§ **Directions for this task**
Whenever a line in this data holds the word "agent", report that line in full.

§ **Given records**

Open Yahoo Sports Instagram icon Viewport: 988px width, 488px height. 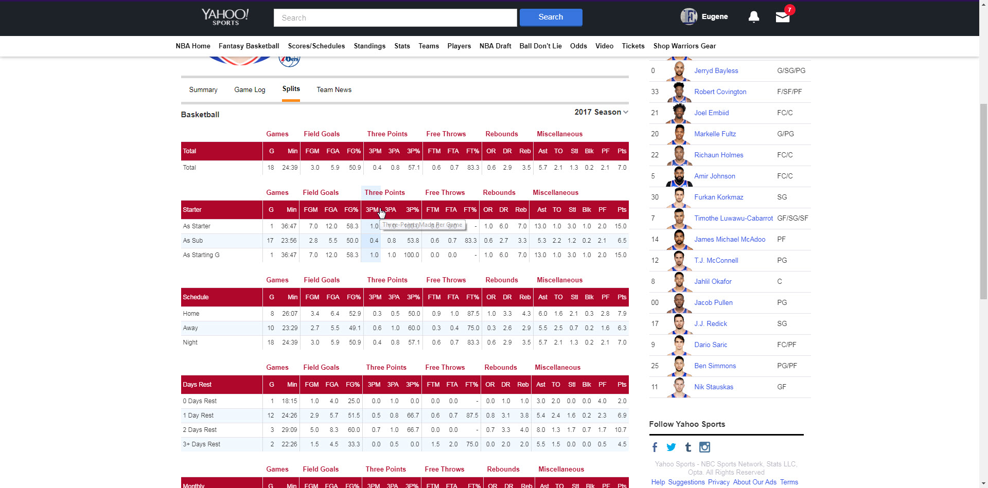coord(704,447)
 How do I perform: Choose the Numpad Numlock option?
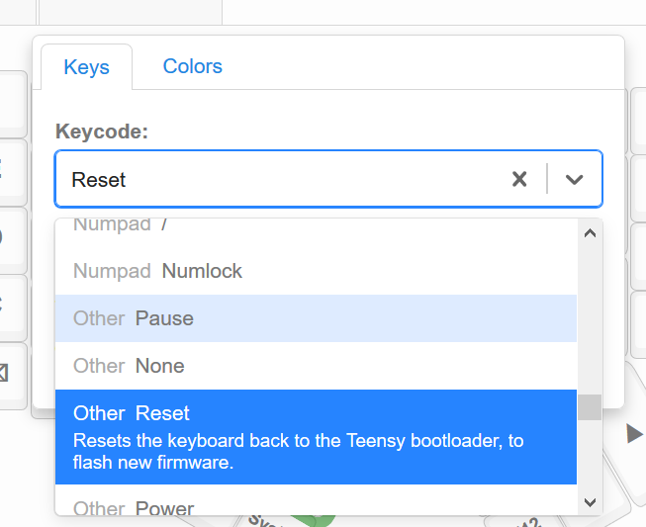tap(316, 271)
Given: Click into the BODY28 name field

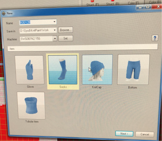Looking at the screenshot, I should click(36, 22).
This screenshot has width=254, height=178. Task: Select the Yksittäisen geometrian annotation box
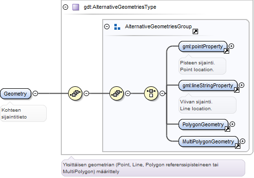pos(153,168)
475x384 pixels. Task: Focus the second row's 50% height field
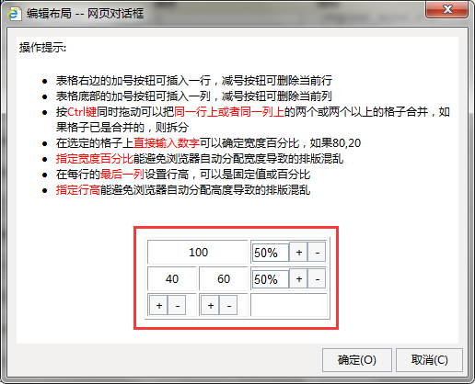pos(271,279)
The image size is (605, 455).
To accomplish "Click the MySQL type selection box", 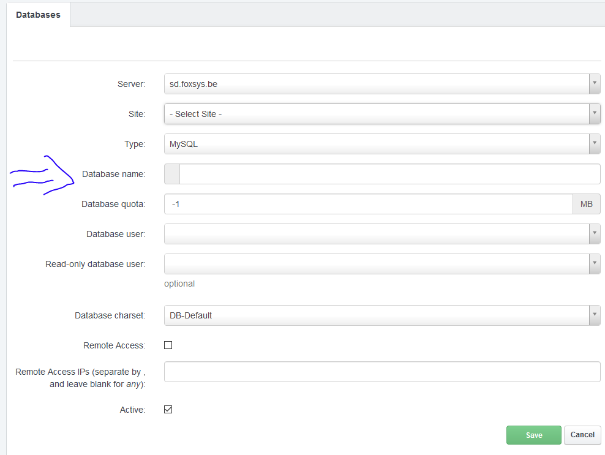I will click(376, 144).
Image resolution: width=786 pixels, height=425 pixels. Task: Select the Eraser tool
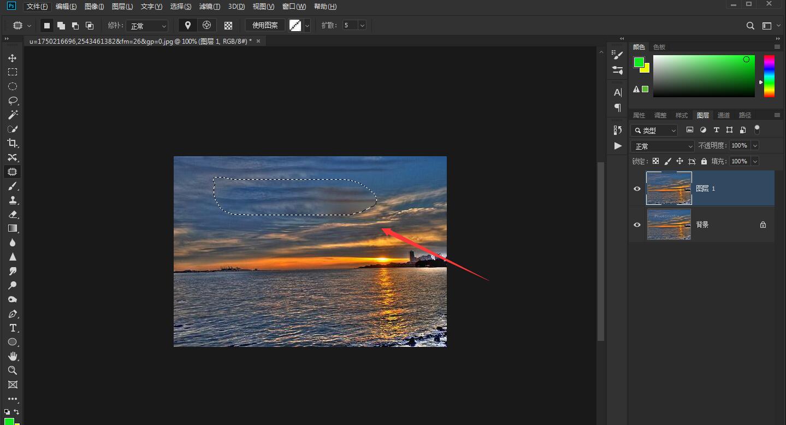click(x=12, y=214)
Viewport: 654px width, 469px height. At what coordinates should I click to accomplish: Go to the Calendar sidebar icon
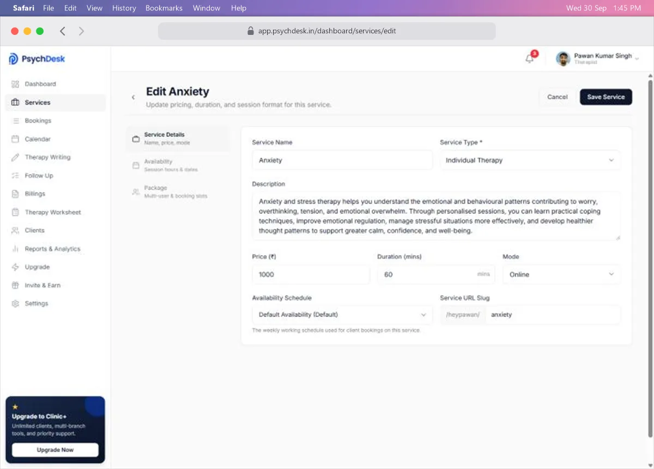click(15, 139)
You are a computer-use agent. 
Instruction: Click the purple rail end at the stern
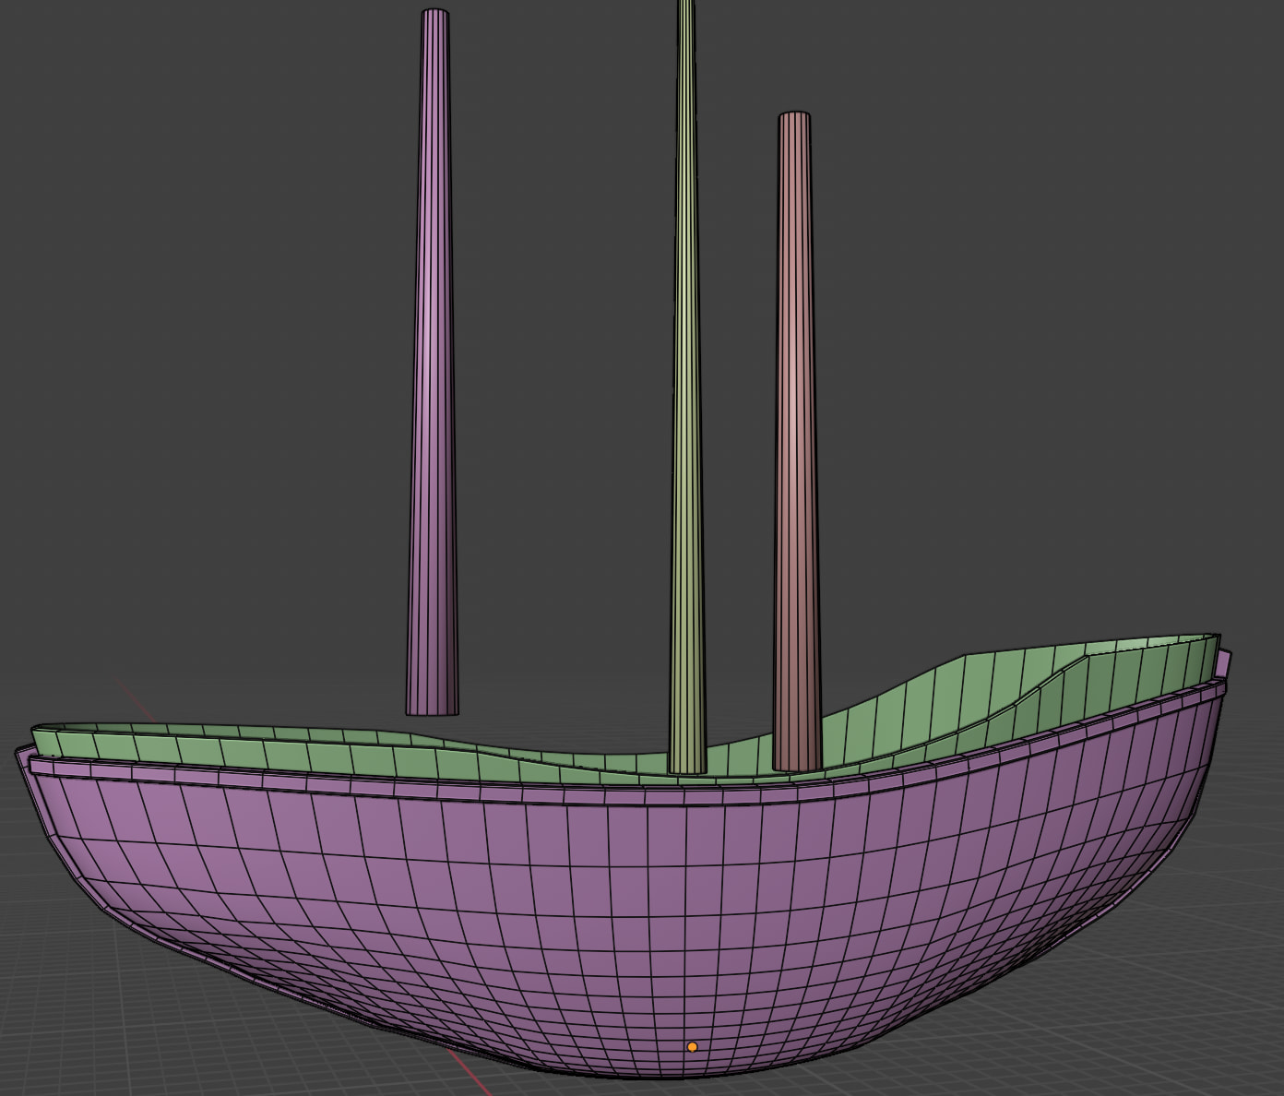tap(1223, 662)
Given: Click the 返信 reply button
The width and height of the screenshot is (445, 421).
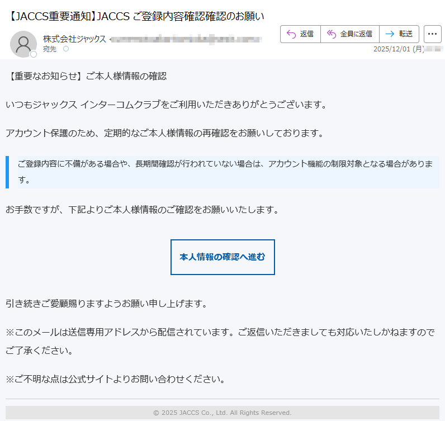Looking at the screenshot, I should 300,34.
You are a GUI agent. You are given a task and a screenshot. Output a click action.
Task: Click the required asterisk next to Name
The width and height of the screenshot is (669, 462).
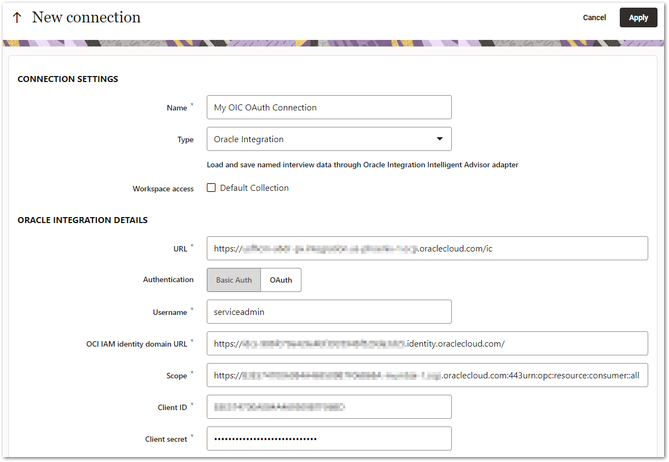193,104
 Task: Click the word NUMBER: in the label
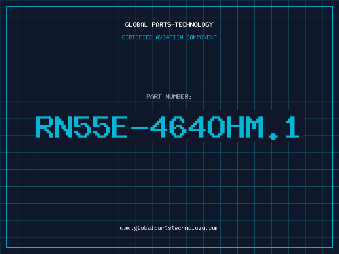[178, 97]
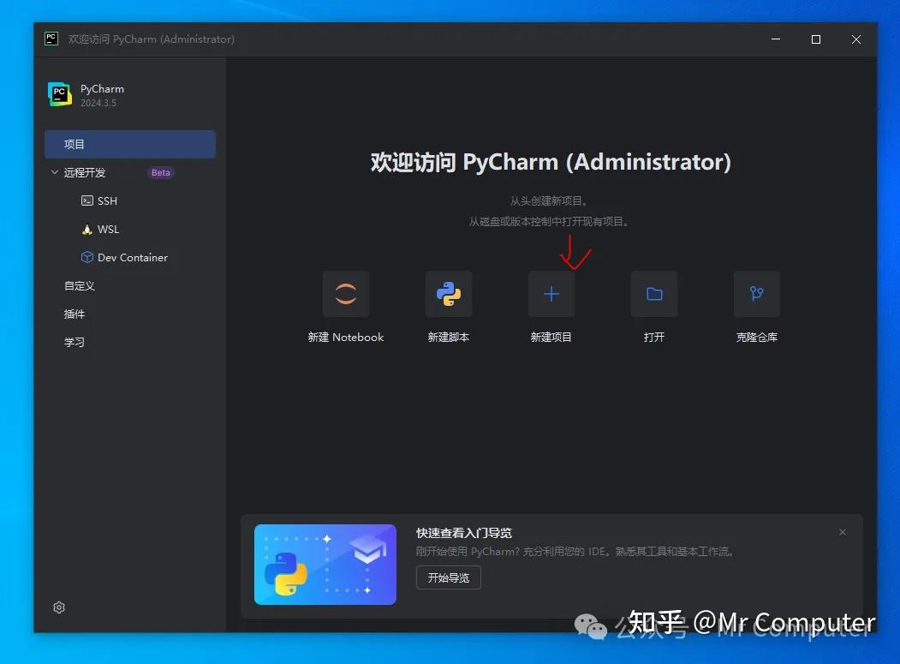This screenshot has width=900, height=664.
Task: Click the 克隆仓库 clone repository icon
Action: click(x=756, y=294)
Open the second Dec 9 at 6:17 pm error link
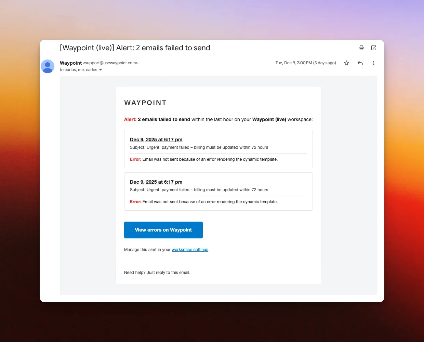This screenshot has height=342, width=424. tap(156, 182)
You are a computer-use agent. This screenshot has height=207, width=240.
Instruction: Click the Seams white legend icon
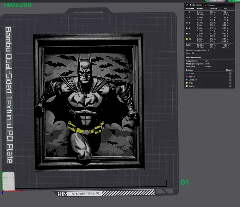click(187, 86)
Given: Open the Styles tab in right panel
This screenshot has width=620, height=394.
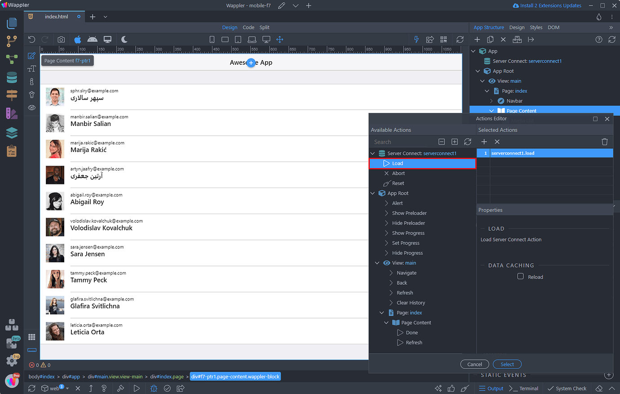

§ **Response to this exercise**
You are a computer-use agent. 
You are a GUI agent. You are given a task and a screenshot. Output a click action.
You are a computer-use agent. This screenshot has height=207, width=240.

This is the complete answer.